Arendt writes that the ‘revolutionary spirit’ of freedom unites two seemingly contradictory elements. The first is the ‘act of founding the new body politic’, an act that ‘involves the grave concern with the stability and durability of the new structure’. As an act of foundation, revolutionary action strives to found new yet lasting governmental institutions. Often ignored amidst the focus on revolutionary violence, the desire to found stable structures is central to the revolutionary spirit.
The second element of the revolutionary spirit, however, is the revolutionary’s experience of the revolution. It is ‘the experience . . . which those who are engaged in this grave business are bound to have’, namely the experience of an ‘exhilarating awareness of the human capacity of beginning’. Caught up in the thrall of creation, revolution gives birth to the ‘high spirits which have always attended the birth of something new on earth’. The revolutionary spirit, therefore, includes the joy and excitement that attends all endeavoring to tear down and build up. The joy in the destruction of the old that Nietzsche reminds us of is inseparable from the joy in the creation of the new.
Arendt attributes the loss of the spirit of the revolution – what she calls the revolutionary treasure – to one overriding cause. The problem is that the republics that the revolutions created – one after another, whether in France, Russia, or America – left no space for the very freedom that constituted part of the revolutionary treasure. The question Arendt asks is: what kind of institutional spaces could, potentially, preserve a place for the revolutionary spirit of freedom within a republic?

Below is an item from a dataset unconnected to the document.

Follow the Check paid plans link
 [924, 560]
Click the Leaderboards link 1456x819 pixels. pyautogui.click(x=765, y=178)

I mention Arendt’s double characterization of the revolutionary spirit now in the shadow of the Arab Spring, the Israeli Summer, and the American Fall. In Egypt, Tunisia, and Libya, rebellions liberated the people from oppressive regimes, and rebellions continue to seek liberation in Syria, Sudan, and Bahrain. Around the globe, however, revolutionaries are struggling with Arendt's question of how to find a revolutionary spirit of freedom within a political order. Amidst the sense of utter disenfranchisement and powerlessness that gave birth to these movements in the very heart of democratic states, we need to work to restore spaces and possibilities for the experience of freedom.

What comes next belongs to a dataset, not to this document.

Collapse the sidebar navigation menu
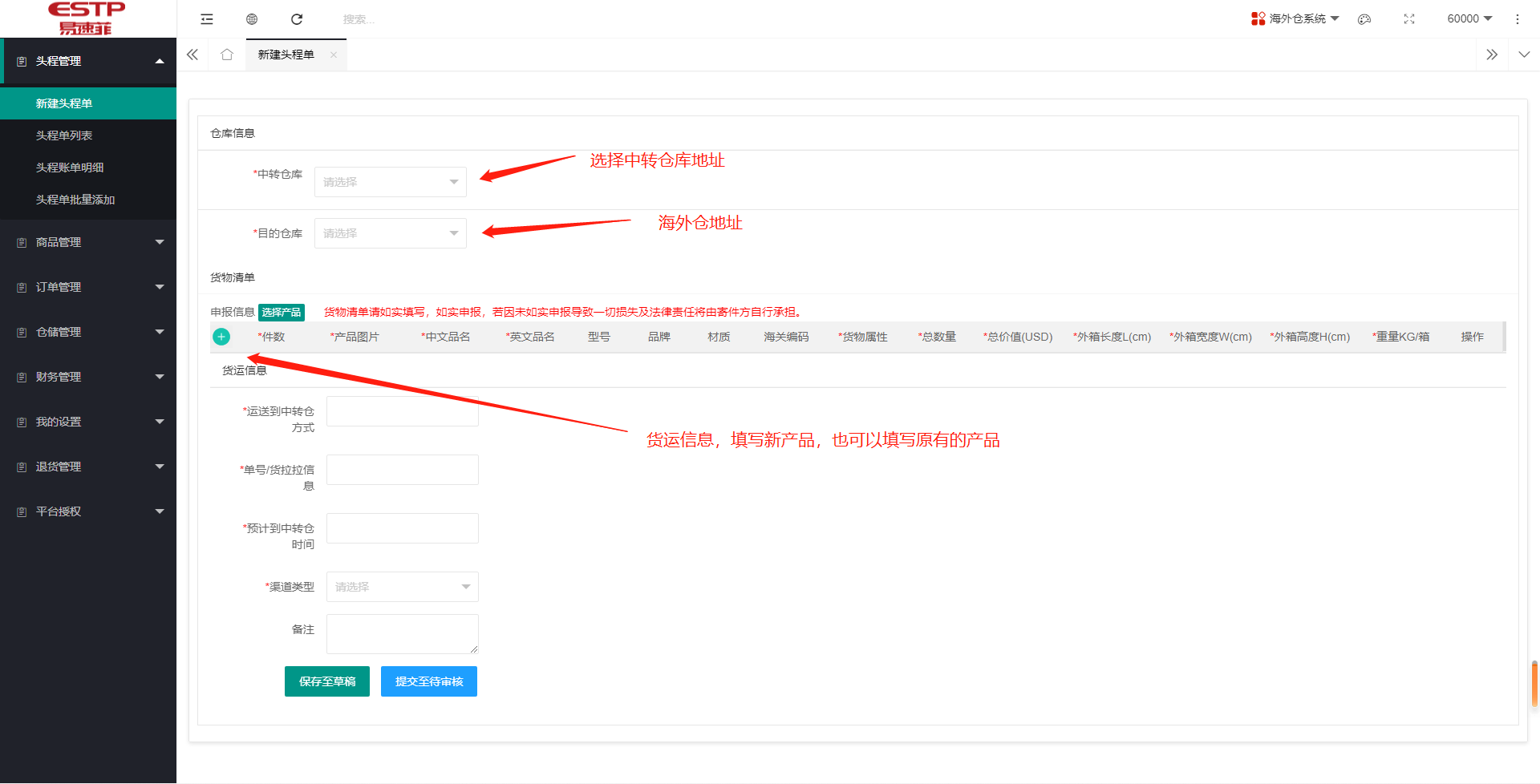This screenshot has height=784, width=1540. 207,18
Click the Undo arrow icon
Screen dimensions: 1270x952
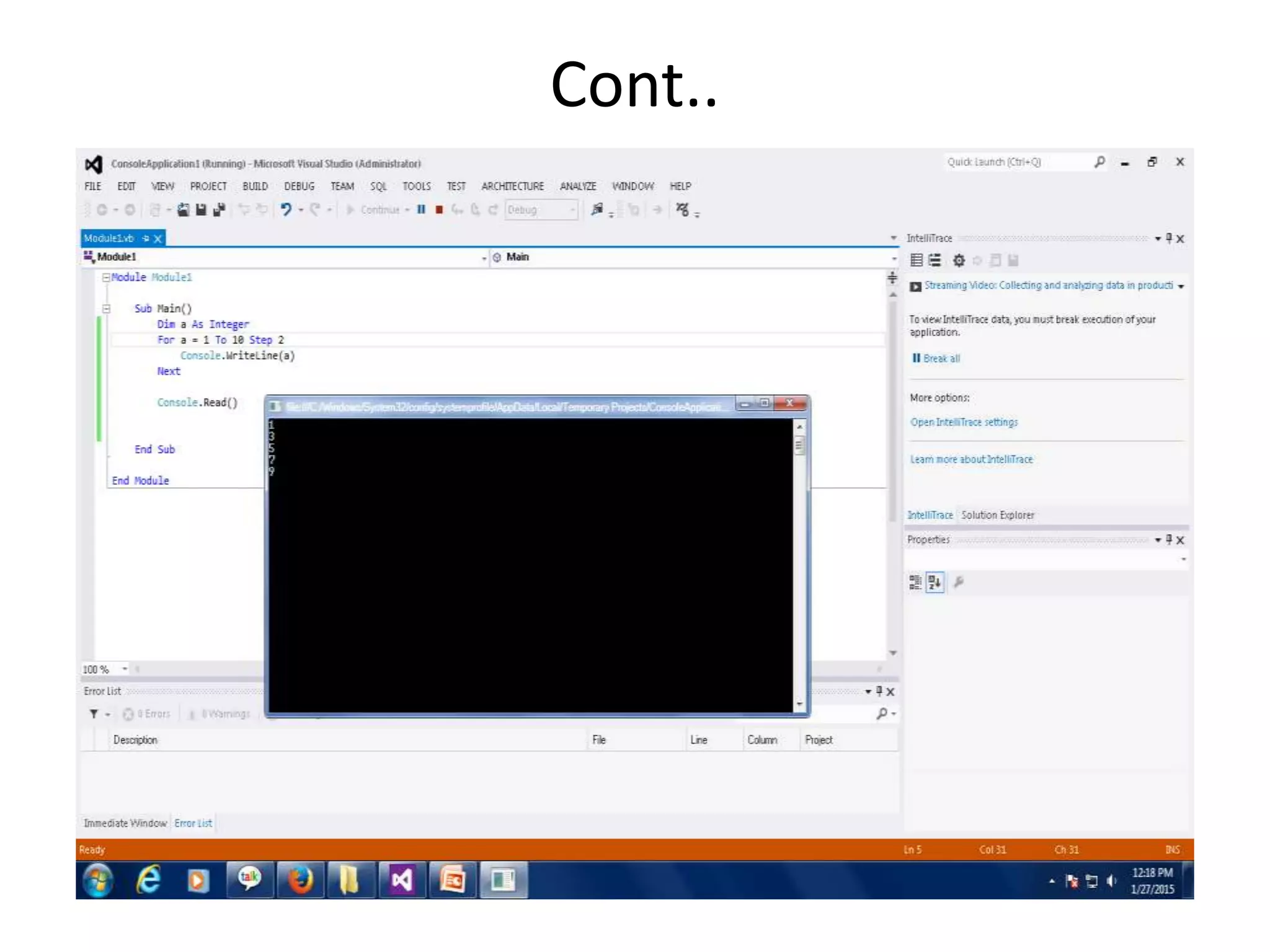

In the United States, Arendt bemoans that the US founders ‘failed to incorporate the township and the town-hall meeting into the Constitution’. The town-hall meetings were ‘spaces of freedom’; as such, they were crucial institutions of the new republic. The life of the free man, Arendt writes, needs ‘a place where people could come together.' The possibility of public freedom necessitates institutionally recognized forums for free action in which free citizens manifest themselves to others.
Arendt’s interest in these councils and town-hall meetings – and also Thomas Jefferson’s stillborn proposal for a ‘ward system’ that would divide the nation into ‘elementary republics’ – is not a nostalgic call for direct decision making. The point of these societies and councils was not necessarily to make decisions or to govern or administer a municipality. Indeed, Arendt praises one French club in particular that prohibited itself from any attempt to influence the General Assembly. The club existed only ‘to talk about [public affairs] and to exchange opinions without necessarily arriving at propositions, petitions, addresses, and the like’. The councils were a space for freedom, a space for people to gather and discuss the affairs of the day with others. Their importance was not in what they accomplished, but rather in what they nourished.
As institutional spaces of ‘organized political experience’, the clubs promoted ‘the same kind of attunement to events that had drawn the revolutionaries into action, and along its path’. In other words, the councils offered the experience of freedom that ‘is experienced in the process of acting and nothing else’.